- _TASK DATA_:
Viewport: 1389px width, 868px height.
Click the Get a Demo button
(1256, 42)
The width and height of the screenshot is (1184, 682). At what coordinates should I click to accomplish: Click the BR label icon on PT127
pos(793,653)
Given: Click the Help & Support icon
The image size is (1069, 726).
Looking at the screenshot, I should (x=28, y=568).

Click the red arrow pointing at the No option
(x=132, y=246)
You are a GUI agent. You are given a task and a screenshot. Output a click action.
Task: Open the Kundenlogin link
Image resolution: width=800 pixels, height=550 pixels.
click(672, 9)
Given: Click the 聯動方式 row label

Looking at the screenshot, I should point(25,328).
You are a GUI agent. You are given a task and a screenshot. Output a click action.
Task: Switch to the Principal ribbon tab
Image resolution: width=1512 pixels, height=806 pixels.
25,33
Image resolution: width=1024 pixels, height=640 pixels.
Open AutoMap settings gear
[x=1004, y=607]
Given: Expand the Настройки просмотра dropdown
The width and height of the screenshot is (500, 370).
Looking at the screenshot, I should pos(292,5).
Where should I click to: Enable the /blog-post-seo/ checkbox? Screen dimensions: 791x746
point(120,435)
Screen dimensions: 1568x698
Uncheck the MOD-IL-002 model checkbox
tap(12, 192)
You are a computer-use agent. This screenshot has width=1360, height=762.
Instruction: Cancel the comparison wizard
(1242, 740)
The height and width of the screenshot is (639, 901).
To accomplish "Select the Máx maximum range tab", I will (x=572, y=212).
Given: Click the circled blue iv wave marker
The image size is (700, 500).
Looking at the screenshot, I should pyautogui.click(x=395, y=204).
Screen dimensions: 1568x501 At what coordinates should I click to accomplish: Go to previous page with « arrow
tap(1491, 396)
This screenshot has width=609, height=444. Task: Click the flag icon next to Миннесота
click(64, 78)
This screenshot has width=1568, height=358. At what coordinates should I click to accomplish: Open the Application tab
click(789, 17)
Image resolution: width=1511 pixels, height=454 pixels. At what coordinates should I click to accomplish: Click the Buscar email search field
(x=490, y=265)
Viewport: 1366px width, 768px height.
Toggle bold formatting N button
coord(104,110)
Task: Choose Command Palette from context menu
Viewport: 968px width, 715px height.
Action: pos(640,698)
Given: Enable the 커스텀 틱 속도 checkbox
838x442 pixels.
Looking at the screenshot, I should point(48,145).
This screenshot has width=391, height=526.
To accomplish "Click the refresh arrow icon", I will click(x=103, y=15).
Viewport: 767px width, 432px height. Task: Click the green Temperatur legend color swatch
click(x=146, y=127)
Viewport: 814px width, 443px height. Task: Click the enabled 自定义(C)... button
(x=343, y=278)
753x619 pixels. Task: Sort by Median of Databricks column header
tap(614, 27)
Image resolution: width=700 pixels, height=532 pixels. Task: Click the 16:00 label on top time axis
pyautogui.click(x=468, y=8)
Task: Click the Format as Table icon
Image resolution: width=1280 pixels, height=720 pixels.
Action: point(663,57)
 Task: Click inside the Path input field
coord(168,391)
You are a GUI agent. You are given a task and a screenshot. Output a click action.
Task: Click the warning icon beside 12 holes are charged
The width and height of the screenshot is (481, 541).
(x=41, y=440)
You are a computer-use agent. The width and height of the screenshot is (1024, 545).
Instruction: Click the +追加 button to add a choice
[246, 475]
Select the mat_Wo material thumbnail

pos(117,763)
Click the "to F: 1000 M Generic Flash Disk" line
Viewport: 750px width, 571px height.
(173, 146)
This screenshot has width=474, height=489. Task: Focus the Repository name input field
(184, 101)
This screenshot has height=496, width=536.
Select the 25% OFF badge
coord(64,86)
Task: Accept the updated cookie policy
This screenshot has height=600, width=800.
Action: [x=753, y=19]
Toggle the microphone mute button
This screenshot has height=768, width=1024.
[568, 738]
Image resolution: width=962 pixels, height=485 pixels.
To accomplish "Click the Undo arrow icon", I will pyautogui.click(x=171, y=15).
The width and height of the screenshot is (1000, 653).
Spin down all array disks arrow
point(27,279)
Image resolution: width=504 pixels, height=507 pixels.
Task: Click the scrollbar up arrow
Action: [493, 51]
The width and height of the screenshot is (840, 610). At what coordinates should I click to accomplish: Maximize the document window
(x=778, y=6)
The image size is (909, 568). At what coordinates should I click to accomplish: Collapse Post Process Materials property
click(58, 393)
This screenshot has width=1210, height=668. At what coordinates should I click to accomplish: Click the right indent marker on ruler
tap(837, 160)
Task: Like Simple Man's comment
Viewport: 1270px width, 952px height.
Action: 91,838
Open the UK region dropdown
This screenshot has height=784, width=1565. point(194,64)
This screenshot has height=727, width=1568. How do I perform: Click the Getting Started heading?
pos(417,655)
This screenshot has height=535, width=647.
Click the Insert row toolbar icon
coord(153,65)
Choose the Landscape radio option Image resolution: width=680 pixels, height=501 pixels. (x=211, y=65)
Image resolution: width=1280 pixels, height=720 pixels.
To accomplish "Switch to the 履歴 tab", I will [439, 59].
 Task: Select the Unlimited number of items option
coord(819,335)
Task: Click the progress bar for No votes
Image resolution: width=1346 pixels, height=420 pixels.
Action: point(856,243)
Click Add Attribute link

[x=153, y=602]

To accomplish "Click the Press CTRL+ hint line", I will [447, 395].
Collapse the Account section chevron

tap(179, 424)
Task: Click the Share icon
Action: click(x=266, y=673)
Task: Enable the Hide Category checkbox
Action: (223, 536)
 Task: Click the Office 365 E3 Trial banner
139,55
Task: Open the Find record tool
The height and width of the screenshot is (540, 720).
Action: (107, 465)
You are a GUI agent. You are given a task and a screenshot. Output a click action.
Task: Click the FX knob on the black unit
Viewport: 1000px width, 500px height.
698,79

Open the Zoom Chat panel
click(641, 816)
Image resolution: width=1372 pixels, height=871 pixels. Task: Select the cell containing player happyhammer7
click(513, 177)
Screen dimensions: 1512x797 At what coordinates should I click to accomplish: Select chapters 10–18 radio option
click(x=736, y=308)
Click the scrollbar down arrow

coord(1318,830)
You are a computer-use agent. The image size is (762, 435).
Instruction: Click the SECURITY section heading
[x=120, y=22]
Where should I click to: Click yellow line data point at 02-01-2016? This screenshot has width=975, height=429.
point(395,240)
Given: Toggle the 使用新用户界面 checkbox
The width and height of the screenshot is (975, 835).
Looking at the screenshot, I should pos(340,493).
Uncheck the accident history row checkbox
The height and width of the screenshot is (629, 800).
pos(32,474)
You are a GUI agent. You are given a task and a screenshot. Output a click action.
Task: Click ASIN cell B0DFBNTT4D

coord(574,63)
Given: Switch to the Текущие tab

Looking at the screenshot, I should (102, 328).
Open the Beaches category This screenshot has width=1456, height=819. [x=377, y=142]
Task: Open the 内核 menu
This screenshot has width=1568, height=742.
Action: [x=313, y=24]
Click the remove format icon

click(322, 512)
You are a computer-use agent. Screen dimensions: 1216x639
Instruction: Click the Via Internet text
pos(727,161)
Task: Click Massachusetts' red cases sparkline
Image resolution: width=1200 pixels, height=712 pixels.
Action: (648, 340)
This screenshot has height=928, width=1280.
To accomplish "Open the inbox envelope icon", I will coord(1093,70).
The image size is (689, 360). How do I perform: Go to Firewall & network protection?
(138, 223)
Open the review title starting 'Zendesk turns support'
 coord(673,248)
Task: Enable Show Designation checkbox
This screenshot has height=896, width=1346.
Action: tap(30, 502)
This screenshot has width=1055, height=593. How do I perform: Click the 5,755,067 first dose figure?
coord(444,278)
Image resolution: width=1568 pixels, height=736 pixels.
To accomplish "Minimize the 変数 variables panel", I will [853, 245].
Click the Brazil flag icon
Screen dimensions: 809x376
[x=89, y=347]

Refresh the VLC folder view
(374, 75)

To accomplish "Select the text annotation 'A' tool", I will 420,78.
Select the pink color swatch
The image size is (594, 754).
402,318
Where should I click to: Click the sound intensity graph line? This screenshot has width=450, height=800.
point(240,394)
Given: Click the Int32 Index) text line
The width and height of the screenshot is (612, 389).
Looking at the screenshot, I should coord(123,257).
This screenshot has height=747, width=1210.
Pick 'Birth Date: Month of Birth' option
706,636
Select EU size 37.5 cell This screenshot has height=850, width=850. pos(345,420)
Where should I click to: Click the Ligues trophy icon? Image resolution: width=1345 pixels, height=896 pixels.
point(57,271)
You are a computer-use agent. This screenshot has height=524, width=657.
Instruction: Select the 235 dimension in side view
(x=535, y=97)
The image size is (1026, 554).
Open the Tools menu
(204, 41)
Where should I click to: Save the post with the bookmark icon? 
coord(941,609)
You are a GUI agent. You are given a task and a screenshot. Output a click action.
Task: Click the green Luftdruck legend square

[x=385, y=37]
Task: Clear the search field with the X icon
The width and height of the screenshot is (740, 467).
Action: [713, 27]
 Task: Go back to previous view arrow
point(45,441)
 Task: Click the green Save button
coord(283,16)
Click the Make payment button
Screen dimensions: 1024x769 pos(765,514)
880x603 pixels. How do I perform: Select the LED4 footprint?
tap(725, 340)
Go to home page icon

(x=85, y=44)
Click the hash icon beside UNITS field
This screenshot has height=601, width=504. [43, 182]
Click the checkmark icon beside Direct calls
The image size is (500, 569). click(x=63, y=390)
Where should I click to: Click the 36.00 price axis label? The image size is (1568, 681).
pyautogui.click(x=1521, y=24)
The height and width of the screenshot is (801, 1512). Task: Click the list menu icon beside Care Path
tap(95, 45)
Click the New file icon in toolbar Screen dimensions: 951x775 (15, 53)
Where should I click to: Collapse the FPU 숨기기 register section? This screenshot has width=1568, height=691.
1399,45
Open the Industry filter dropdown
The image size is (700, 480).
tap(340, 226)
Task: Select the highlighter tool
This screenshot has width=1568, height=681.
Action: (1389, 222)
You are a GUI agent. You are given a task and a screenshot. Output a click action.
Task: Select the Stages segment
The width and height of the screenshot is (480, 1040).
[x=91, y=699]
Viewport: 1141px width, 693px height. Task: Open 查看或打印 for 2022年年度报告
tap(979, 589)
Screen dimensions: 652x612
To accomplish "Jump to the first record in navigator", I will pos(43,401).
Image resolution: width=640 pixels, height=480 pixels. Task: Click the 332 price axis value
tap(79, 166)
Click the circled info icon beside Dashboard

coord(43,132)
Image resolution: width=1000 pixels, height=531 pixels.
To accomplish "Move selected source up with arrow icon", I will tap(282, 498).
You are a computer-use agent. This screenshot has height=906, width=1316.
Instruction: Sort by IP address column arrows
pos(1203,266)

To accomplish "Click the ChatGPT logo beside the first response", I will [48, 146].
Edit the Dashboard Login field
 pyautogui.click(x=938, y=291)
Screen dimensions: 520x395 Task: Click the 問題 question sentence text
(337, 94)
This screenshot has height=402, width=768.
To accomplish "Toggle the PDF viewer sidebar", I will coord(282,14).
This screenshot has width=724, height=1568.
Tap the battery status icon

- _WHAT NEEDS TO BE DONE_: Copy out the lines of the data where the string "computer" occurs.

- _ANSWER FOR THIS EXERCISE_:
You are a computer-use agent. This screenshot has width=1360, height=762.
You are a computer-use agent. The width and height of the screenshot is (1024, 545).
You are a computer-use agent. The image size is (762, 435).
You are a computer-use agent. Screen dimensions: 1216x639
You are a computer-use agent. This screenshot has height=524, width=657.
You are a computer-use agent. This screenshot has height=906, width=1316.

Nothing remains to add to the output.